Quick note to flag an excellent Podcast discussion summing up all that’s happening with Smart Grid in the USA right now. In it, NPR Science Friday’s Ira Flatow interviews:
- Kurt Yeager, head of California’s Galvin Electricity Initiative and former campaign advisor on energy to John McCain
- Dean Kammen, Distinguished Professor of energy at UC Berkeley, where he founded the Renewable and Appropriate Energy Laboratory. (Also a former senior advisor to the Obama campaign.)
Though it’s a US-centric discussion, I heard a number of things that struck me as globally important. The US mobilizing a huge amount of money on this topic, sure, but the knock-on effect of that is that some of the business world’s most biggest technology and innovation companies are suddenly, shall we say, very motivated. Also, upcoming experiments with policy in the US (implementation, creating incentives) may well provide learnings worth observing.
Key take-aways for me:
- (1) The Obama Administration’s recently passed stimulus package contains roughly $11B earmarked for smart grid improvements to the national infrastructure, but Prof.
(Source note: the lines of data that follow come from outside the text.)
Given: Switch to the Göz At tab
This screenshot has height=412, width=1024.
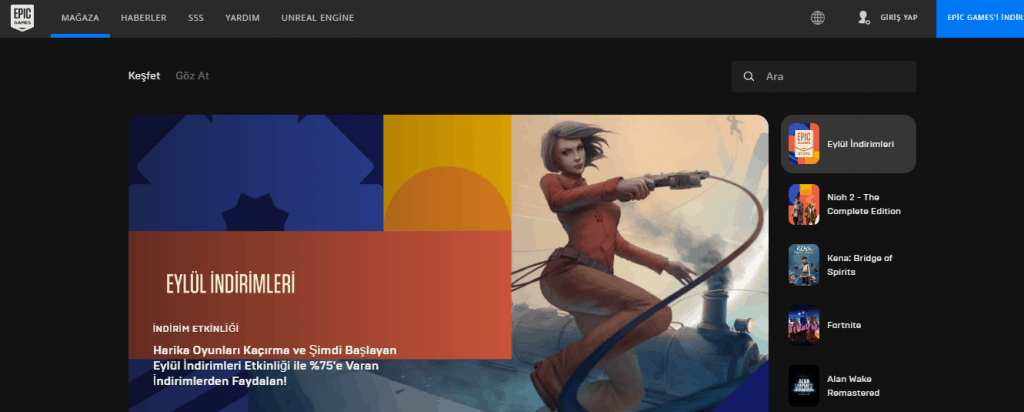Looking at the screenshot, I should click(192, 76).
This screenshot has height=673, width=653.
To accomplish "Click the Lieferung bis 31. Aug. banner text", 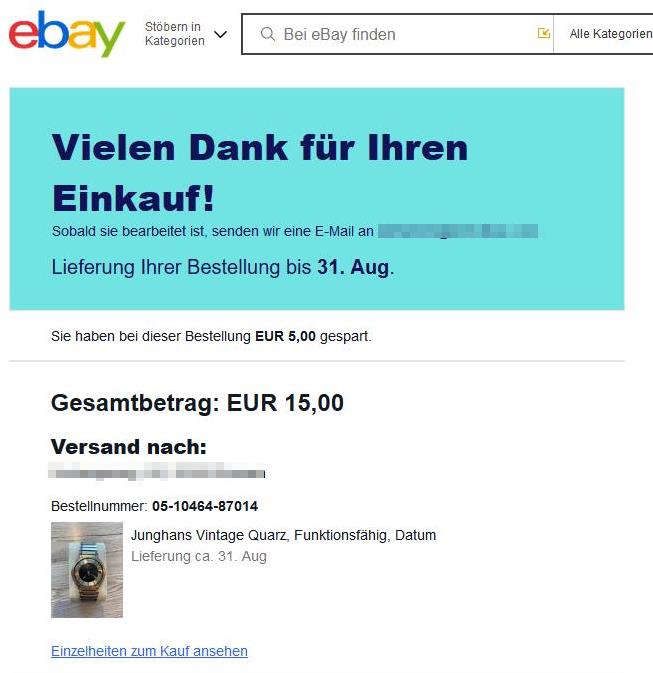I will coord(223,267).
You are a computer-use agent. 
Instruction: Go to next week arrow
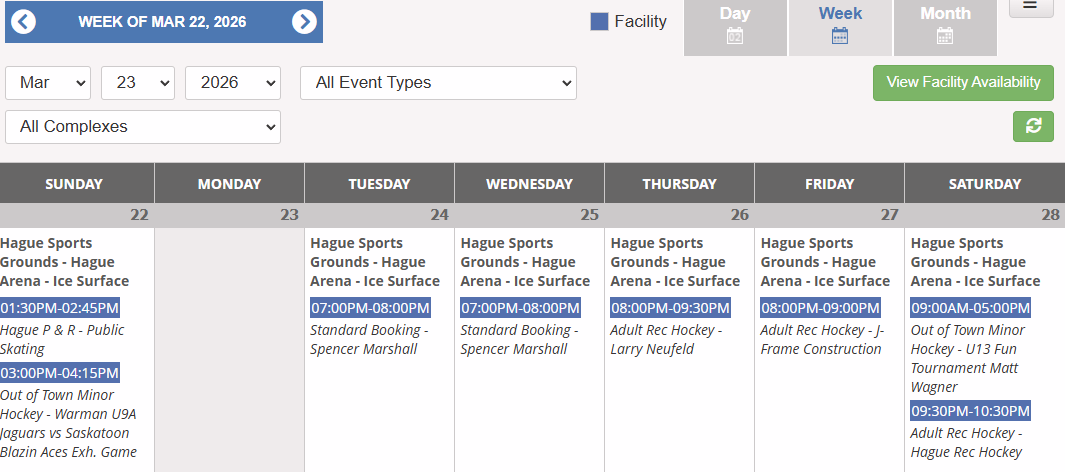[305, 22]
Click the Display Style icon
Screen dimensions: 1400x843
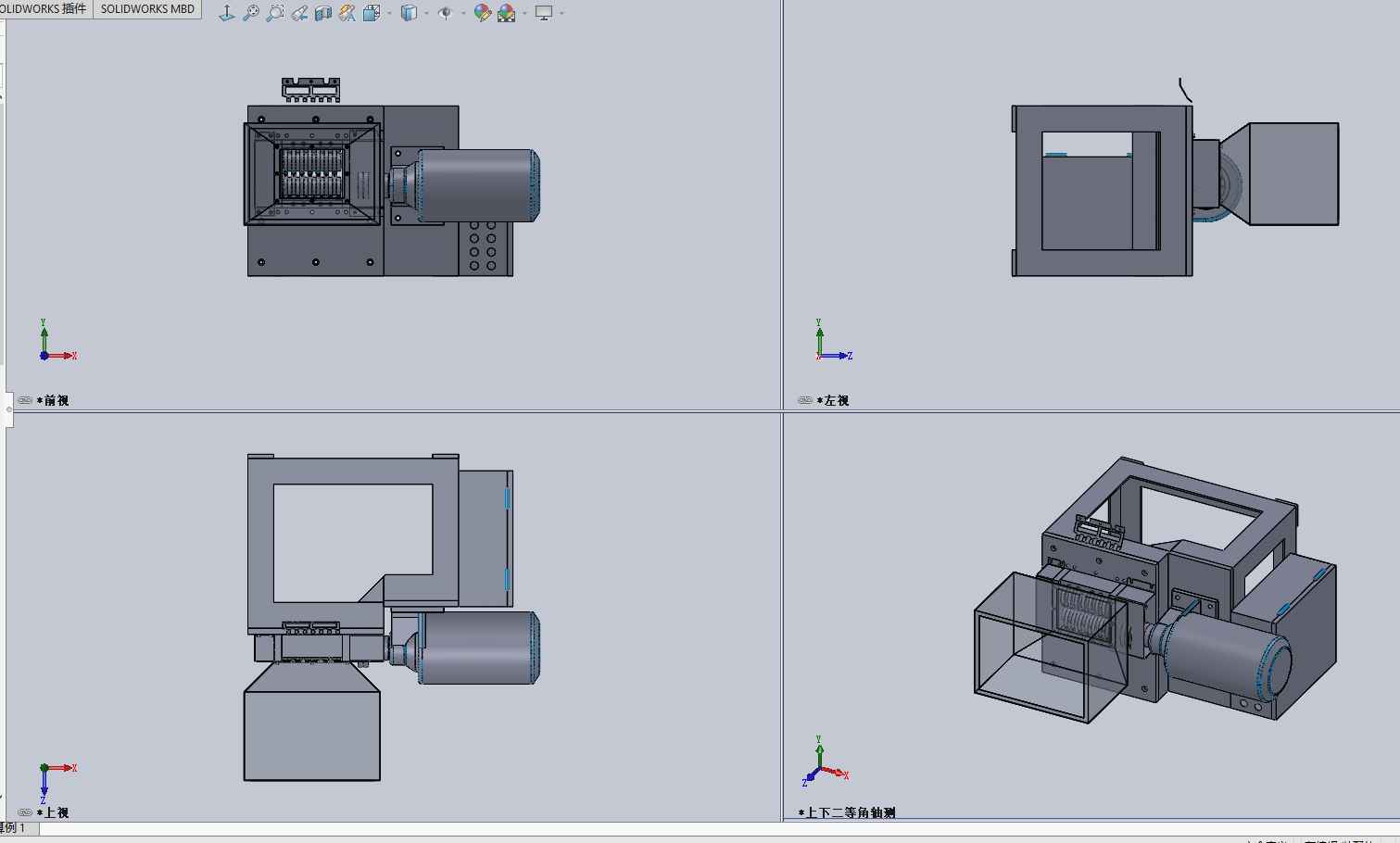point(409,13)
Kammen described this as just a “down payment” on a transformation that will eventually cost an estimated $200 and $400B (or more!) to fully realize.
(2) The term “smart grid” really means different things to different people - people agree on what it would enable, e.g. greater energy efficiency, distributed generation via renewables, more secure & stable supplies etc. (see previous posts on this). However, the technical means to be used are debatable … and not all have been invented yet. There is a scramble by IT giants like IBM, Google, Cisco and Microsoft to enter this suddenly ballooning market, but existing silicon and software readapted for this new purpose will only get us part of the way there, according to Prof. Kammen.
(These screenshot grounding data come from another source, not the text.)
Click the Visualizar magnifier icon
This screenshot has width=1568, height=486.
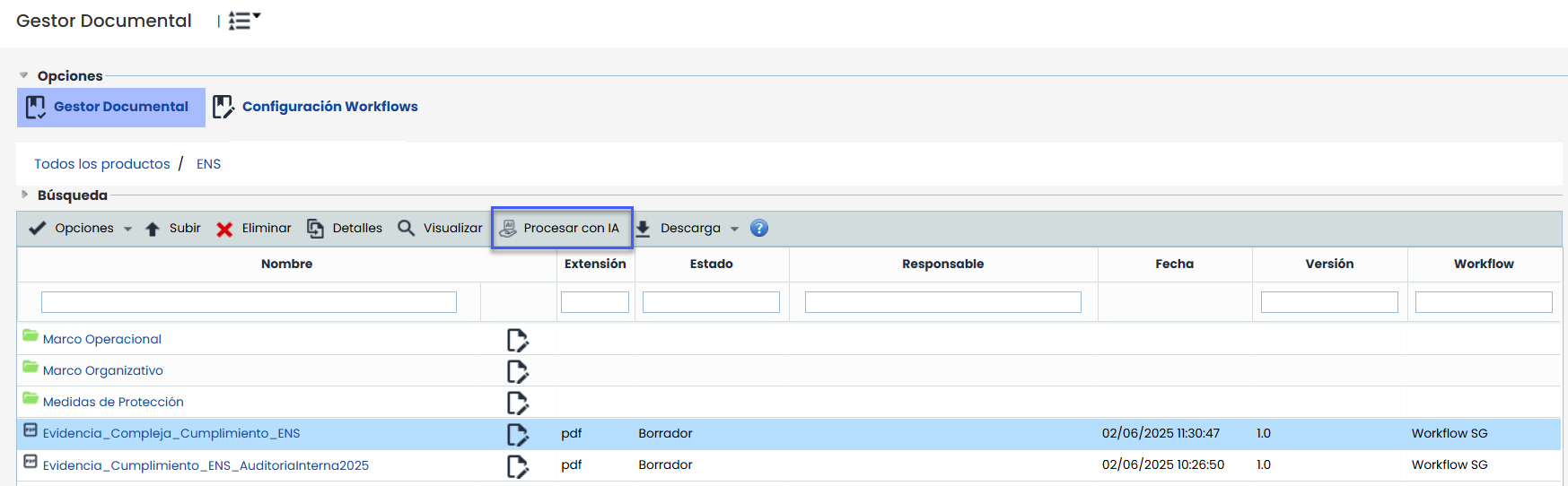(407, 228)
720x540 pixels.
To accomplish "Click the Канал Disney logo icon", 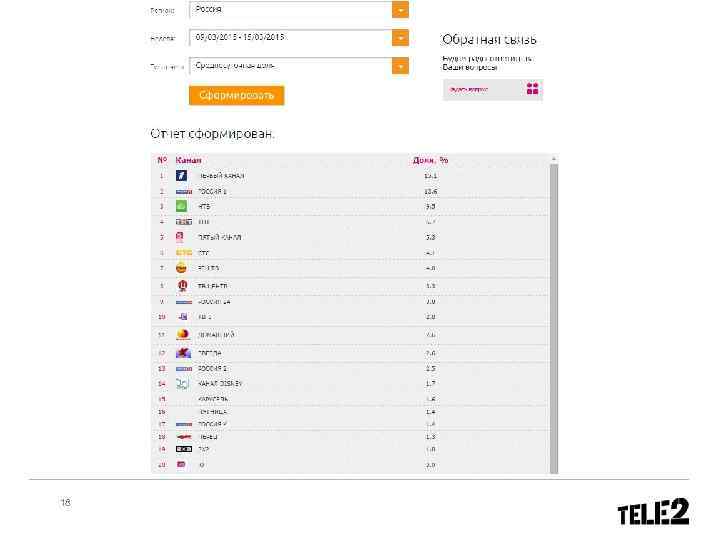I will tap(183, 383).
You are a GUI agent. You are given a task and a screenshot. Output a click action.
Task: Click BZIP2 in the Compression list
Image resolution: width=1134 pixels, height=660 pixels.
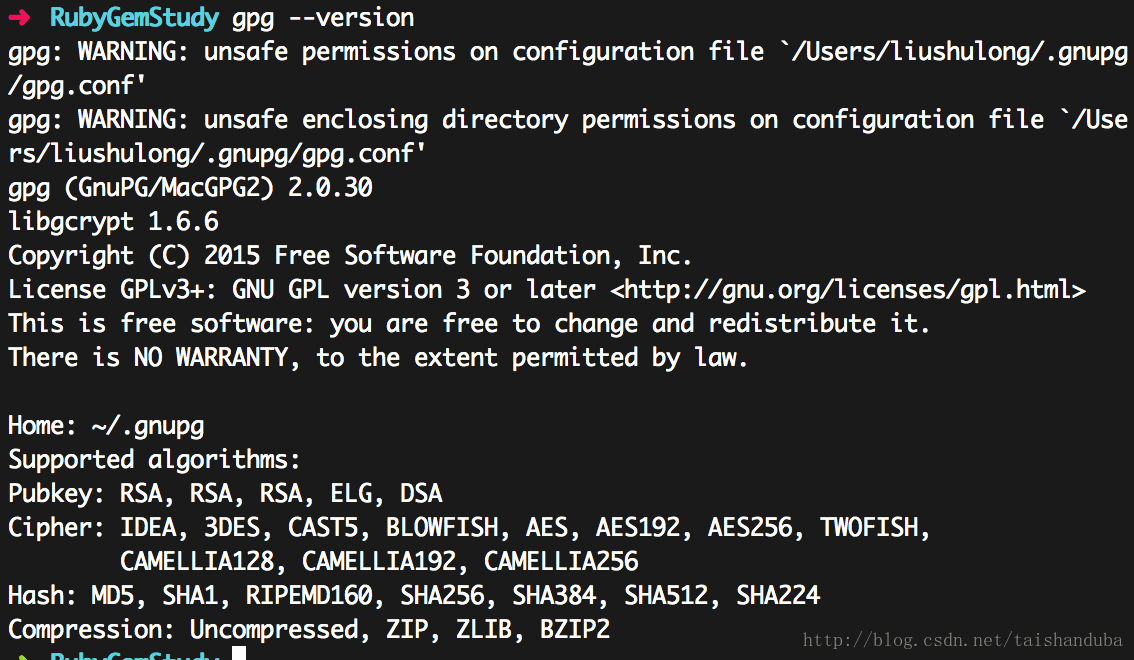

(3) Although the federal (national) government is leading the charge in the US, smart grid implementation needs to begin at the local level first, Mr. Yeager says. Practically speaking, smart grid won’t provide much practical benefit otherwise.
(4) State regulatory regimes today actually disincentivize power companies to adopt smart grid, because they reward them economically for maximizing production — not efficiency. Prof. Kammen called, for example, for pricing regulations where power companies make their production forecasts in advance, obtaining higher prices per kWh if they undershoot the forecast, and lower prices if they overshoot. Interesting.
The last two issues call for central governments to strong-arm potentially slower moving state/provincial ones, something that might not be a challenge for Beijing, perhaps, but could be a big headache for New Delhi.